Passage:
Simon Raven is right in saying that there are lots of ‘jolly things’ that people disapprove of but which nevertheless continue unabashed. But none of the things he mentions (with the exception, in some circumstances, of rude films) is actually illegal in any part of the United Kingdom, nor does anyone lose his job for participating in or being involved with it. In contrast, all homosexual acts are still illegal in Scotland and Northern Ireland, and in the recent case of John Saunders an Employment Appeal Tribunal ruled that a man could legitimately be sacked because he was gay, even though the Tribunal admitted that there was no objective ground for suspecting that he would molest children.

Gay people are in a dilemma. We would like our society to be one in which whether one is gay or not is no more a matter for comment than whether one is left-handed or has red hair. In such a society, it would be entirely appropriate for all gay people to keep their heads and voices down (to use Simon Raven’s phrase). But that is not the society that most homosexuals live in. The dons, MPs and civil servants that Simon Raven mentions are perhaps fortunate enough to move in social circles where nobody cares about people’s sexual orientation: but for gay people who live their lives among readers of the Sunday Express and admirers of Mary Whitehouse, things are not so simple. For us to come out into the open and ask for acceptance is not exhibitionism or proselytising but a necessary first step towards achieving the sort of social conditions for everybody that Simon Raven’s friends may enjoy within (and strictly within) a relatively small social environment. Until those conditions are achieved, it ill behoves Simon Raven to criticise ‘Gay Liberation’ for rocking the boat.

Given material:
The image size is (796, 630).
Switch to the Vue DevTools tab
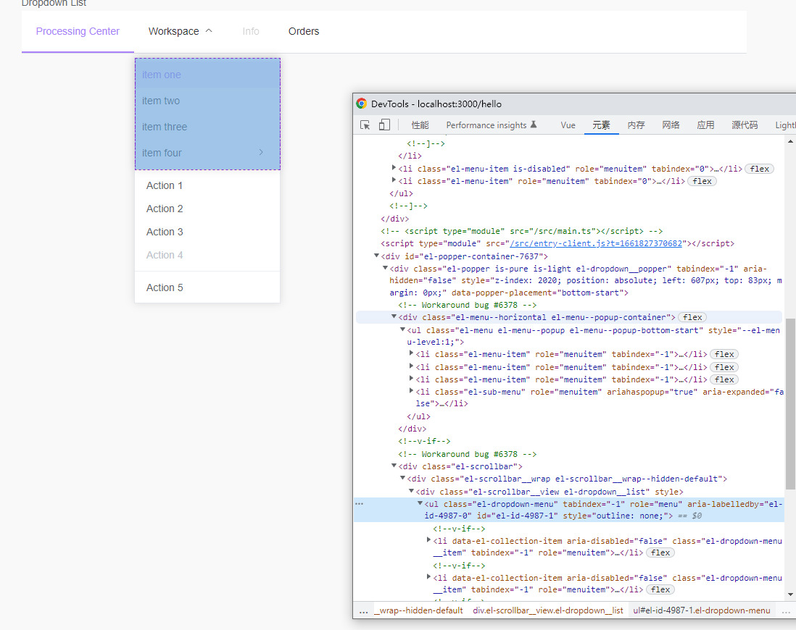(568, 125)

Stated task 1: Using the passage on Simon Raven and Gay Liberation, decide whether each statement agrees with it: (a) All homosexual acts are still illegal in Scotland and Northern Ireland. (b) In the John Saunders case, the Tribunal found an objective ground for suspecting a child would be molested. (c) Coming out into the open and asking for acceptance is described as exhibitionism. Answer yes or no for each and quote the words of the passage that decide it.
Stated task 2: Carry on the passage on Simon Raven and Gay Liberation past its last sentence.

Task response 1:
(a) Yes: "all homosexual acts are still illegal in Scotland and Northern Ireland"
(b) No: "even though the Tribunal admitted that there was no objective ground for suspecting that he would molest children"
(c) No: "is not exhibitionism or proselytising but a necessary first step"

Task response 2:
A.D. Carstairs
London W4

SIR: I find it astounding that you can publish the sort of reactionary queer-bashing expressed by Simon Raven in his review. Raven is clearly uninterested in any rational argument or discussion and can only resort to cheap jibes at people he evidently finds quite threatening. In short, Raven likes his queers to know their place. Those of us who step out of line and venture to suggest that it is heterosexuals who are going to have to change their smug attitudes and oppressive laws are seen as dangerous militants. Whereas ‘moderate’ homosexuals know their place only too well. He says they want nothing more than to get on with their (private) lives. This is only true in as much as self-oppressed closet gays are invariably the most vociferous in attacking gay activists, because it is their passive acquiescence in their own oppression that is being criticised as much as anything else. However, it should be realised that the ‘moderate’ homosexual is actually somebody whose life is governed by an overwhelming sense of self-hatred and fear of what others will think. The ‘moderate’ homosexual is, in fact, the gay equivalent of the black ‘Uncle Tom’ or ‘white man’s nigger’.

Not surprisingly, Raven sees the Wolfenden Report as a symbol of enlightened opinion which resulted in a better deal for us. In fact, the report had this to say: ‘We do not think it would be expedient at the present time to reduce in any way the penalties attaching to homosexual importuning. It is important that the limited modification of the law which we propose should not be interpreted as an indication that the law can be indifferent to other forms of homosexual behaviour or as a general licence to adult homosexuals to behave as they please.’ It also had such ‘enlightened’ recommendations to make as: ‘that prisoners desirous of having oestrogen treatment be permitted to do so … that research be instituted into the aetiology of homosexuality and the effects of various forms of treatment’. This viewpoint is reflected in the legal attitudes towards gays under which our relationships can be broken up, we can be imprisoned, sacked from our jobs, lose custody of our children and be thrown out of our homes – none of which would be tolerated for a moment by any self-respecting heterosexual.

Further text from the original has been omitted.